Eventually Psalmanazar was invited to study and lecture at Christ Church, Oxford where he fascinated his peers by lecturing with a python wrapped around his neck claiming it was a Formosan technique for keeping cool and studying through the night.
Innes and Psalmanazar parted acrimoniously with the chaplain eventually going to Portugal and leaving his protege in London.
Psalmanazar developed an addiction to opium and found his finances affected by a string of bad investments.
More importantly, people began appearing in London who had visited Formosa and their description of the island was very different to Psalmanazar's.
Initially Psalmanazar would defend himself and claim regional differences of culture for the confusion but eventually the evidence began to accumulate.
In 1706 George Psalmanazar made it known to London society that he was not Formosan and had never even visited the country.
In fact, he had never left Europe.
Born in France in his mother sent him away aged 16 to find his father in Germany.
He set off but soon ran out of food and money and decided upon an imposture to aid his journey.

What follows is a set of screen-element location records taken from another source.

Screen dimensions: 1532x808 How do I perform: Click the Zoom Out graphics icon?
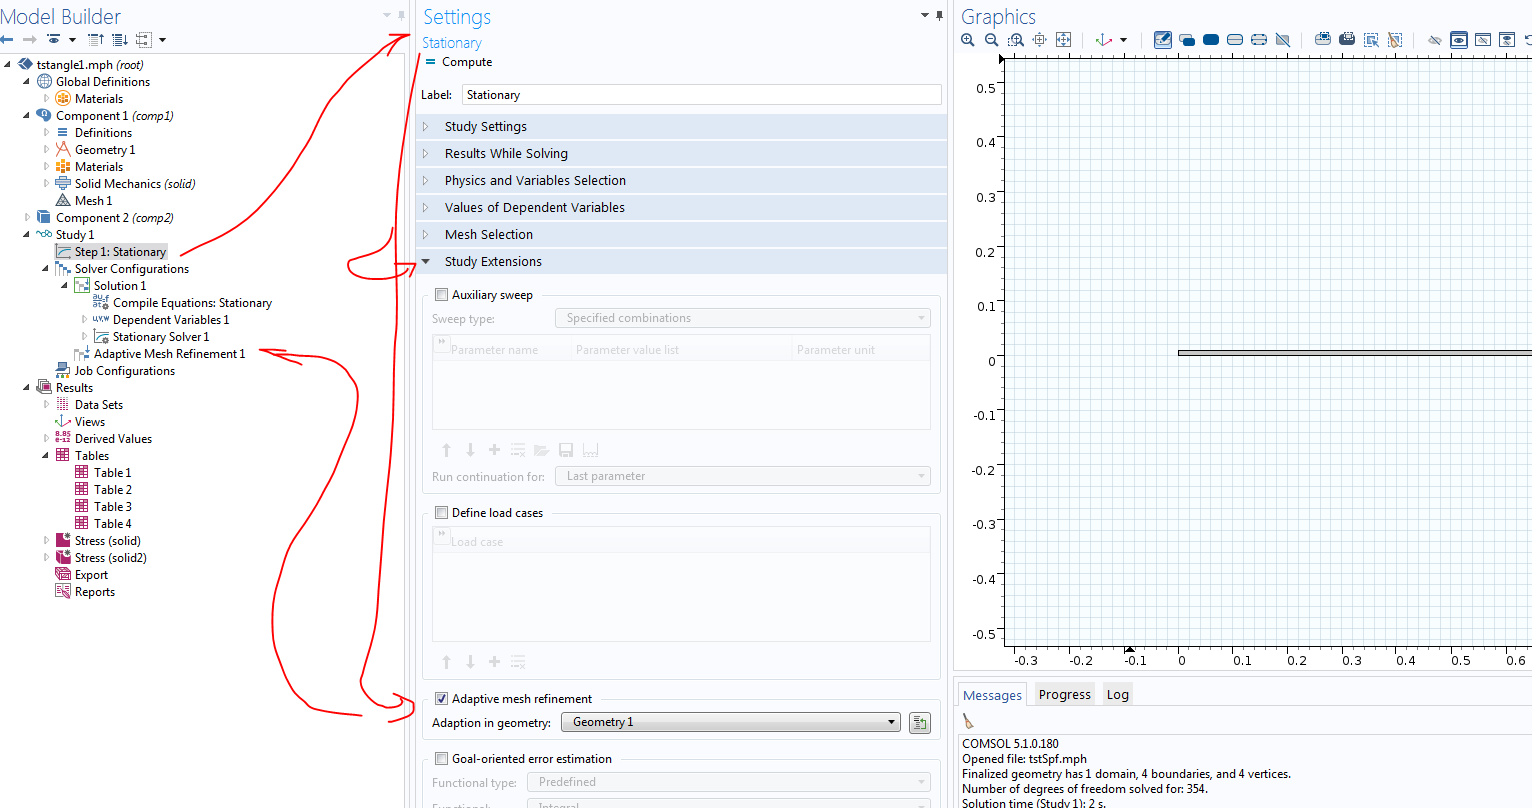point(991,40)
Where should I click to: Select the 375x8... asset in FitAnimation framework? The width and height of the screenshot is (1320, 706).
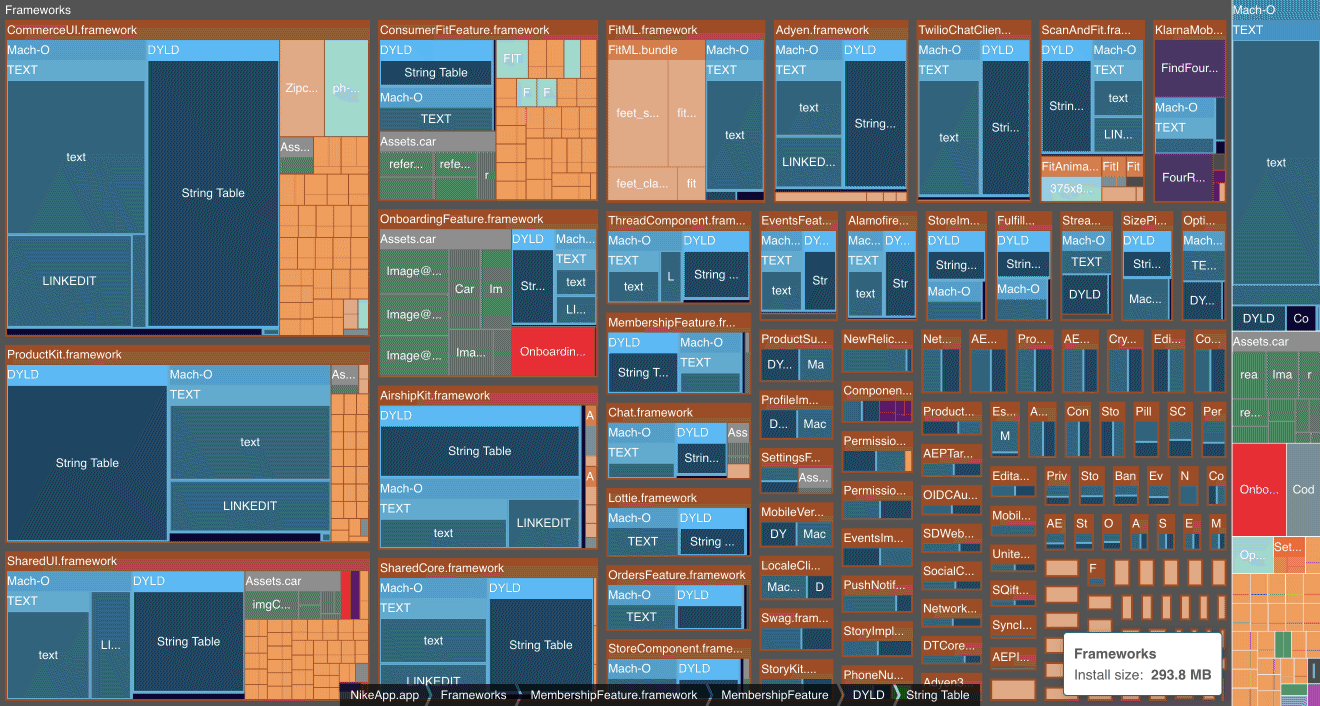coord(1069,189)
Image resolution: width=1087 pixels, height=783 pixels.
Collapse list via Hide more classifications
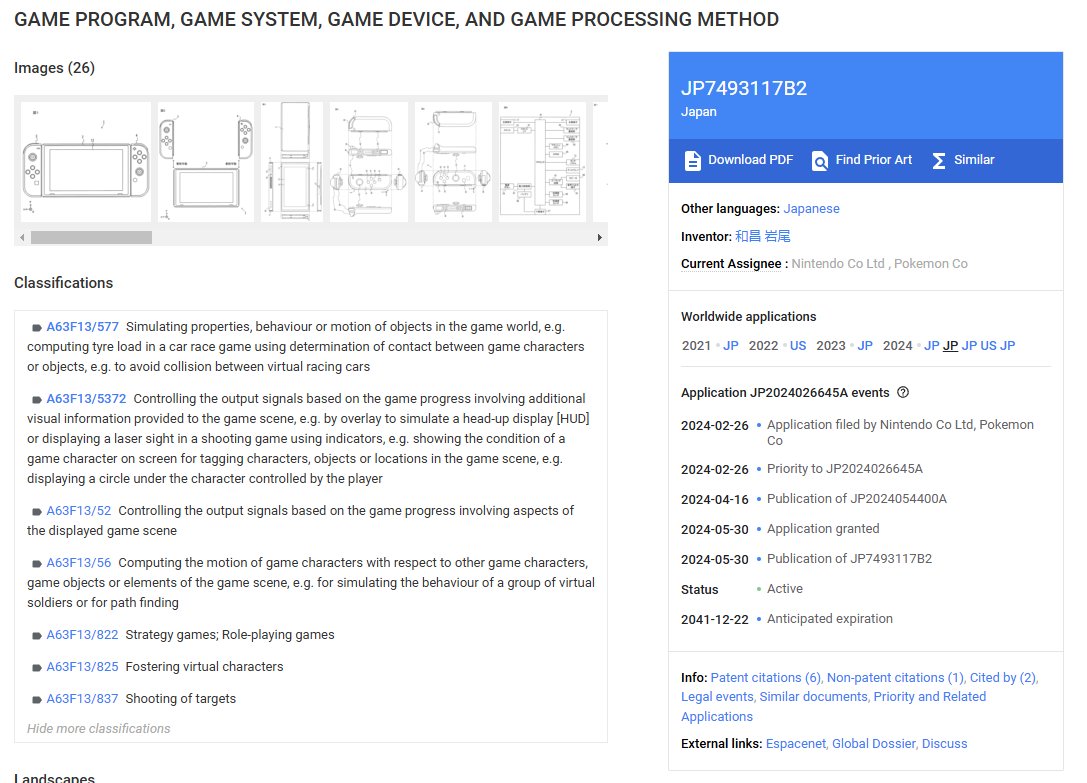98,729
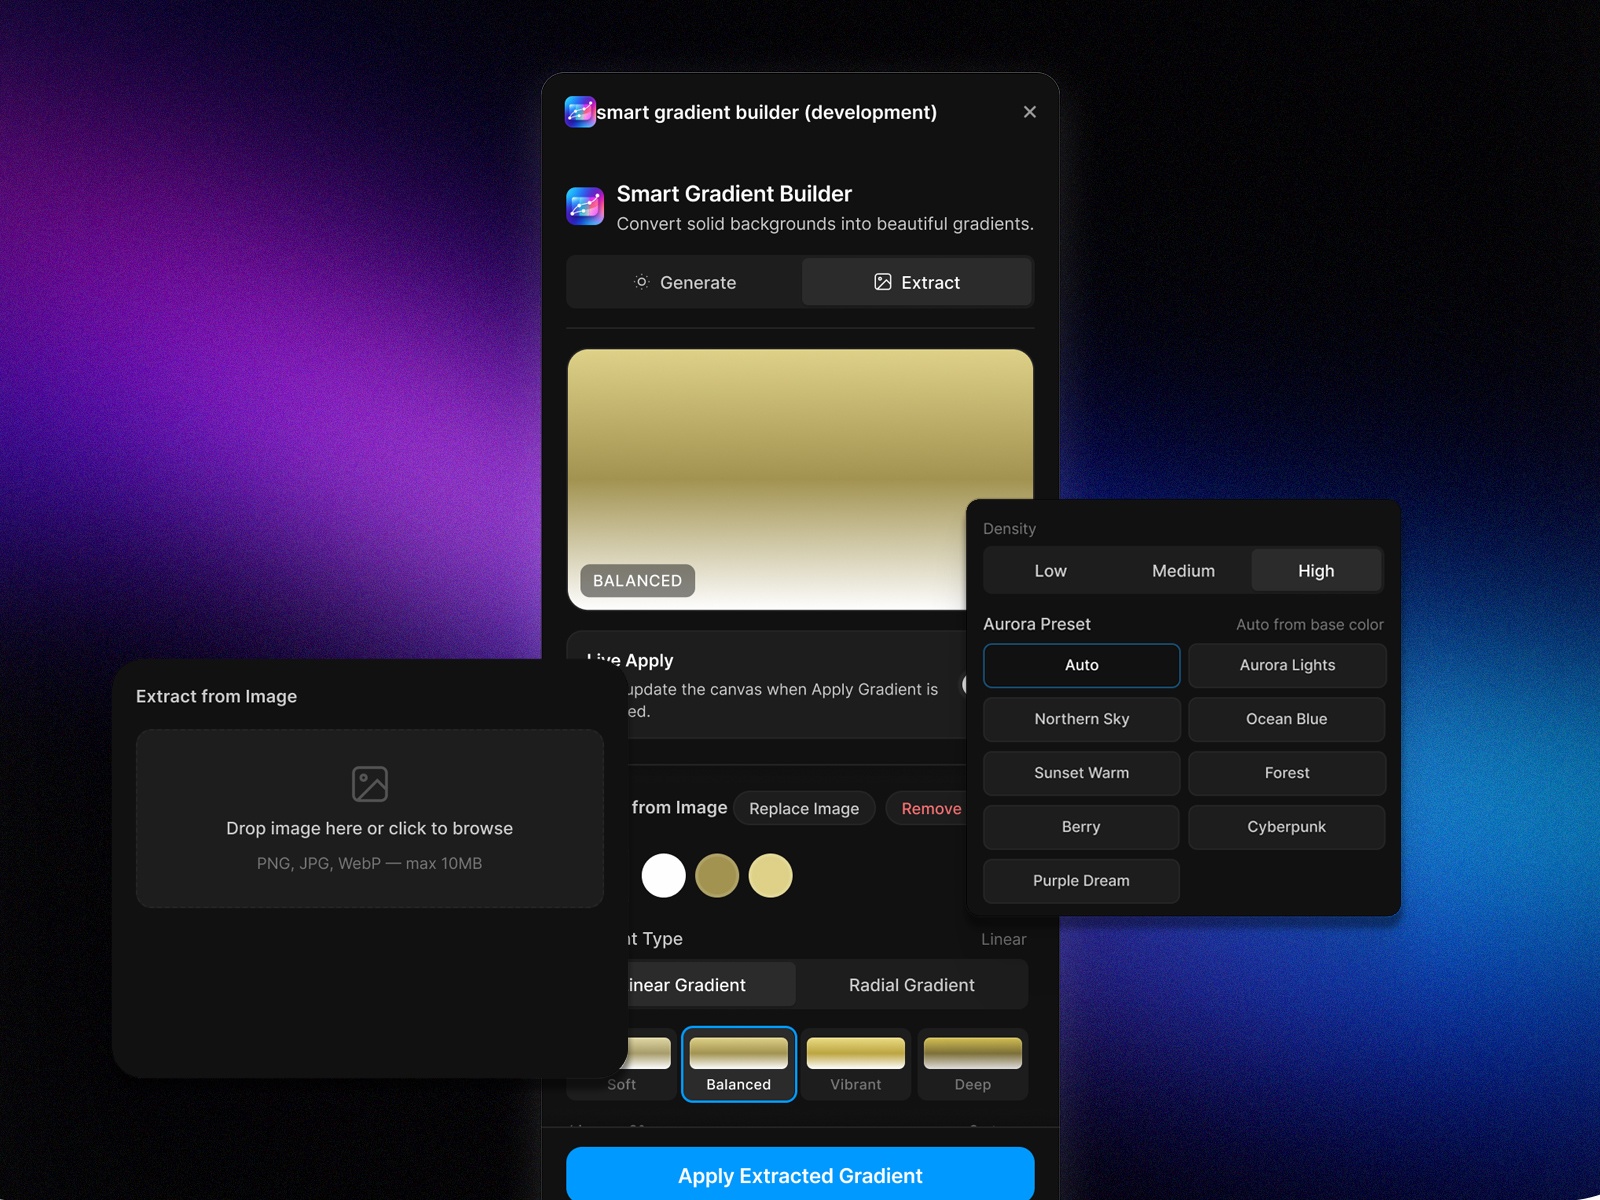Select the white extracted color swatch
Viewport: 1600px width, 1200px height.
pos(664,875)
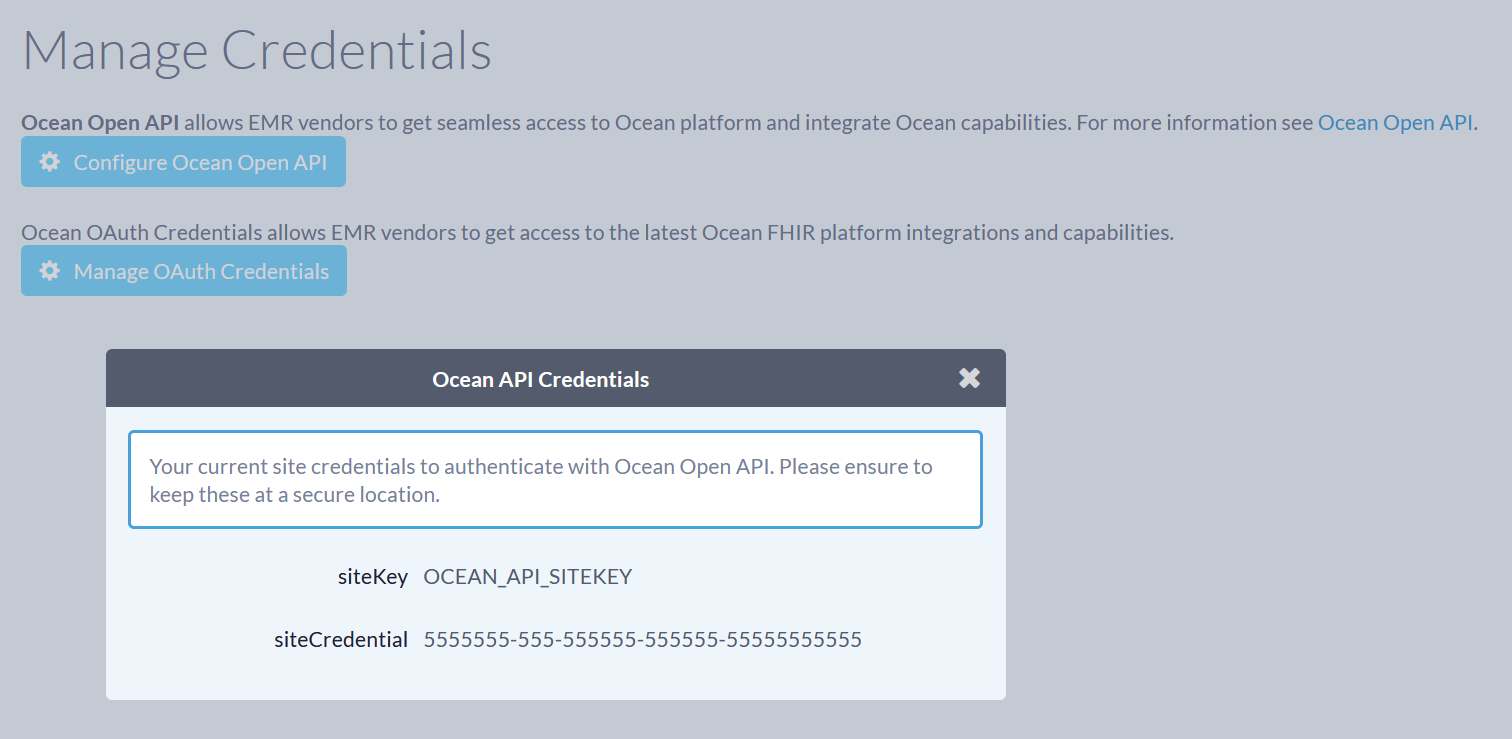Screen dimensions: 1512x739
Task: Click the siteKey field label
Action: click(x=373, y=577)
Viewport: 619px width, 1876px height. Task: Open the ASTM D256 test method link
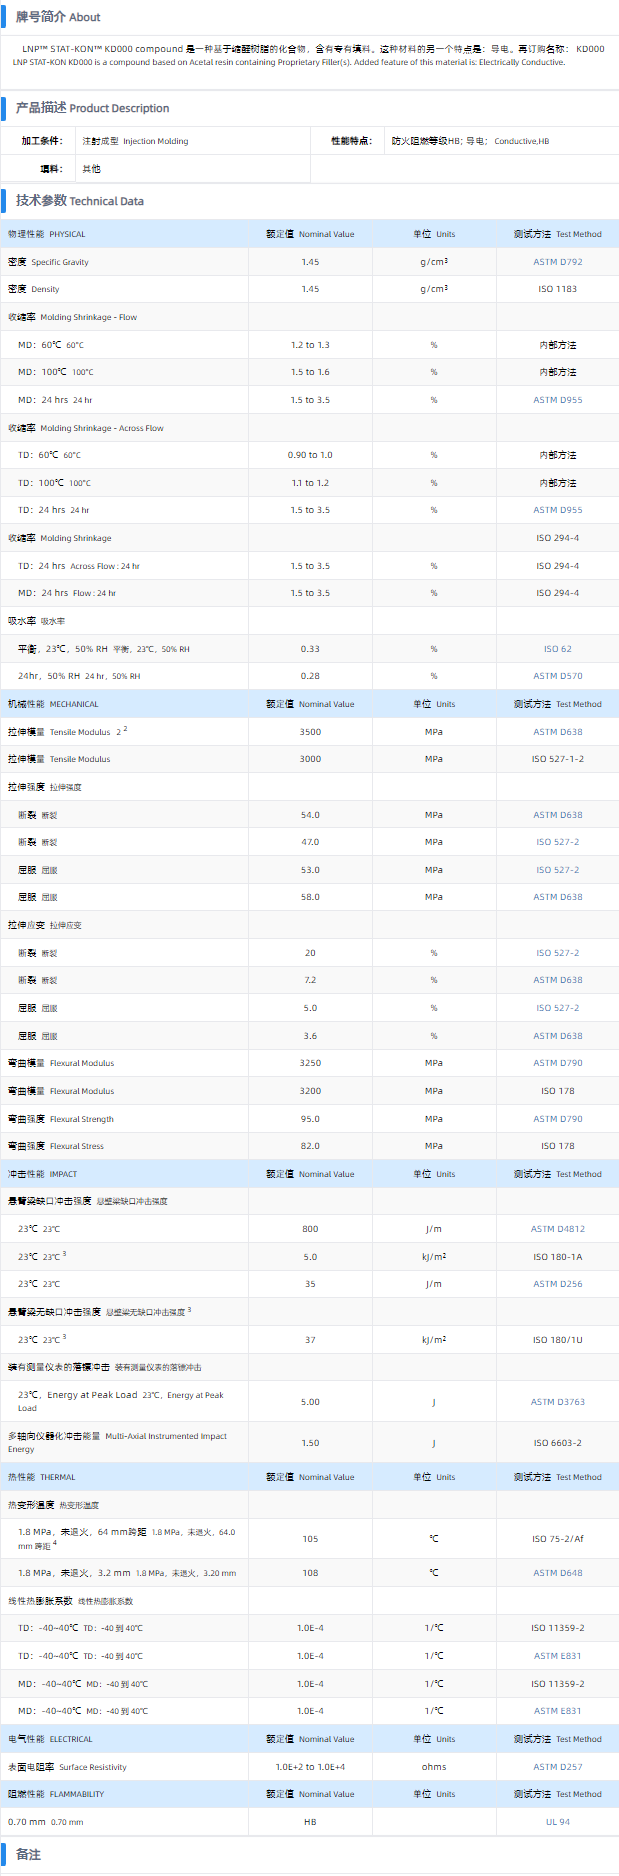pyautogui.click(x=557, y=1284)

He stole a cloak and staff from the reliquary of a church and began to beg for alms claiming to be an Irish pilgrim. He soon realised that people were familiar enough with Irish culture to be able to make out his deception fairly easily so he set his sights a bit further afield and began to claim to be Japanese.
This worked reasonably well until he met Reverend William Innes who was doubtful about the young man's claims to Japanese ancestry. Despite knowing no Japanese, Innes asked him to translate an extract from Cicero into Japanese for him.
The young man, knowing Innes knew no Japanese, did so happily and produced a page of nonsense for the chaplain. But Innes had anticipated this and simply took the translation and handed back the extract and asked him to do just one more thing.
Translate the same extract again.
The imposter lost his nerve and admitted his deception to Innes, begging not to be revealed.
Innes looked the man who would become George Psalmanazar square in the eye and simply said:

'We'll have to be more careful from now on...'

They worked together to develop his new Formosan persona with Innes deciding that this nationality would be obscure enough to be able to avoid detection in London.
Once he was unmasked Psalmanazar threw himself on the mercy of London society.
Most people were unconcerned, the craze for Formosa having long passed.
More importantly Psalmanazar could count among his friends the famed lexicographer Samuel Johnson who admired the imposter's contrition and made himself the chief protector of the fraudulent Formosan.
A man given to plain speaking and not afraid to be among the harshest of critics, Johnson said of Psalmanazar:

'He was the best man I knew. His piety, penitence and virtue exceeded almost what we read as wonderful even in the lives of the saints. I should as soon thought of contradicting a bishop.'

Of course, if that Bishop is Henry Compton and he's waving around a copy of his Formosan catechism, perhaps a spot of contradiction wouldn't be out of place...

1 comment:

  1. I'd be interested to see a story on Louis de Rougemont, the man who was feted by the Royal Society, Dickens and more for his fanciful tales of being shipwrecked among turtle-riding aborigines in the remote North West of Australia. Great work MB!